## PROBLEM STATEMENT
Quote the items below verbatim, from the line with "Identify the location" to the line with "(243, 490).", including both of those lines. Leave the pictures out of your answer.

## GIVEN DATA
[Start of Attachment]
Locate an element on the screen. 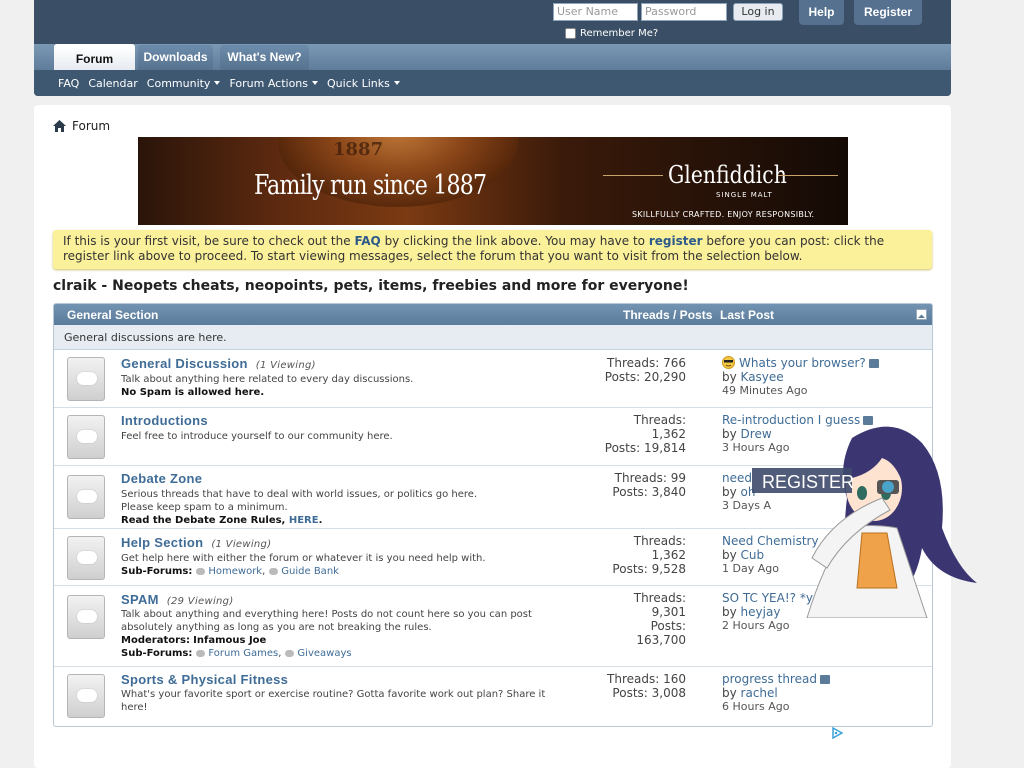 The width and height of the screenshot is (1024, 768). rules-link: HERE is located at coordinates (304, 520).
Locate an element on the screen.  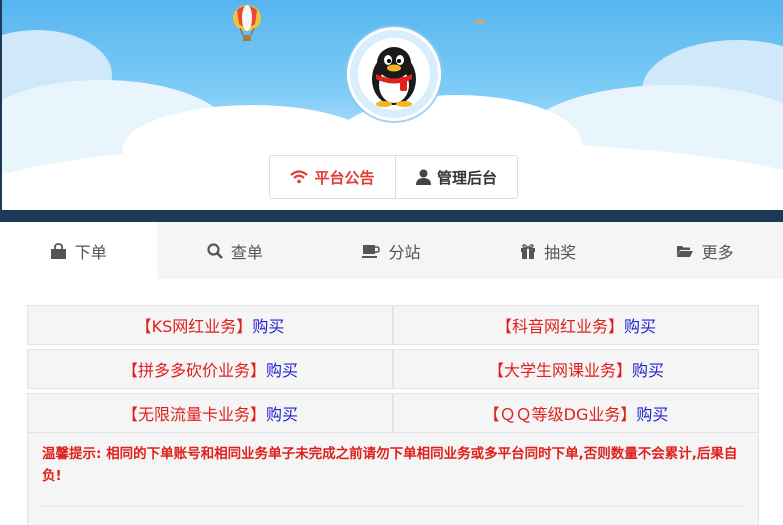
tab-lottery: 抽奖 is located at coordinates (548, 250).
[End of Attachment]
[Start of Attachment]
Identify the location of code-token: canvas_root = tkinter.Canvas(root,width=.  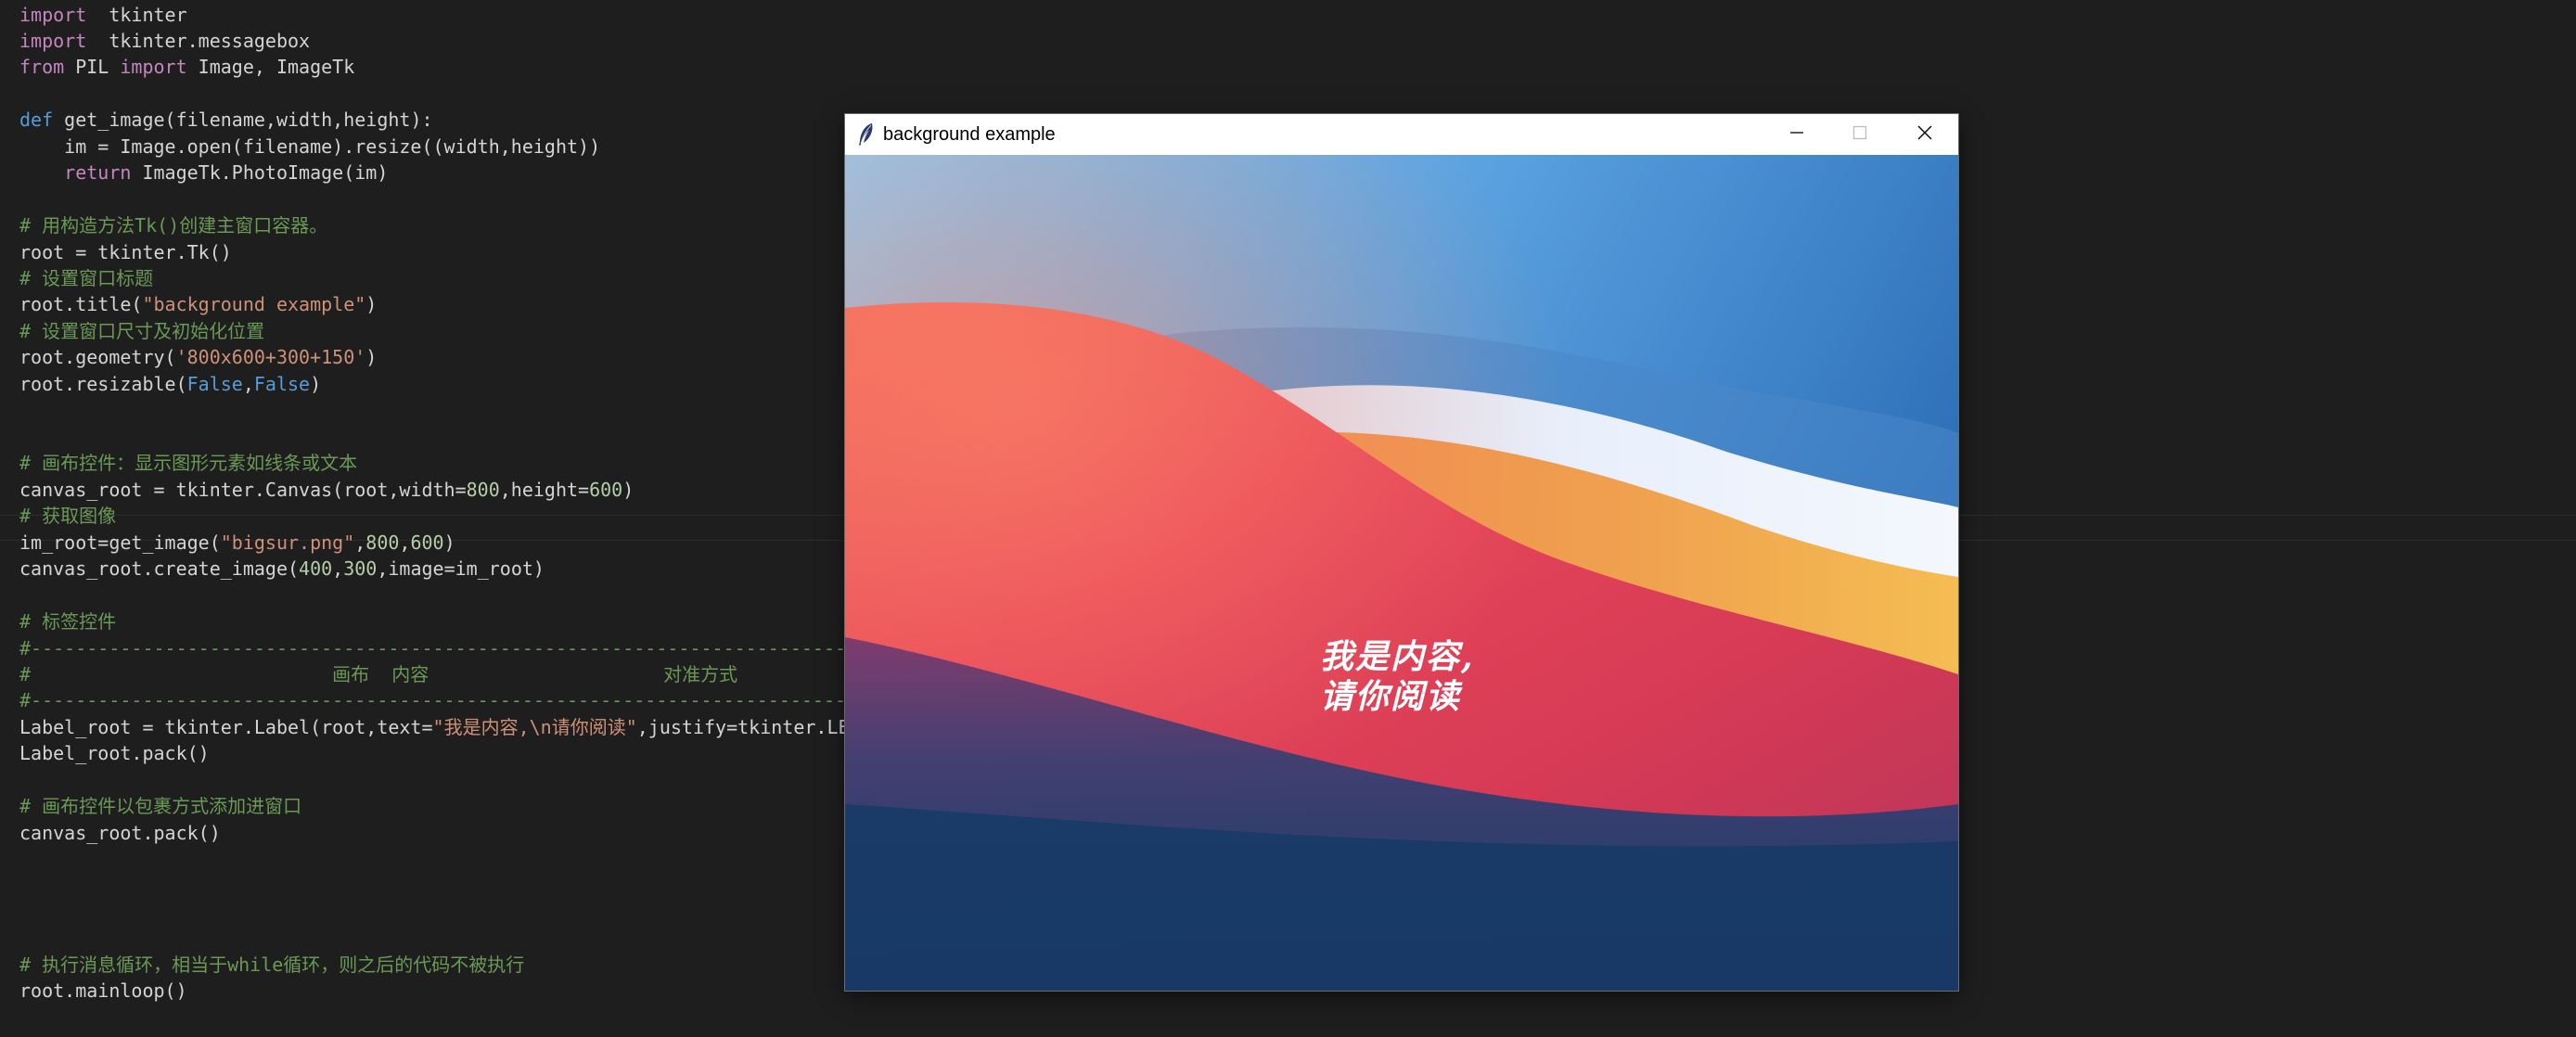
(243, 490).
[End of Attachment]
## OUTPUT BELOW
Identify the location of code-token: canvas_root = tkinter.Canvas(root,width=.  
(243, 490).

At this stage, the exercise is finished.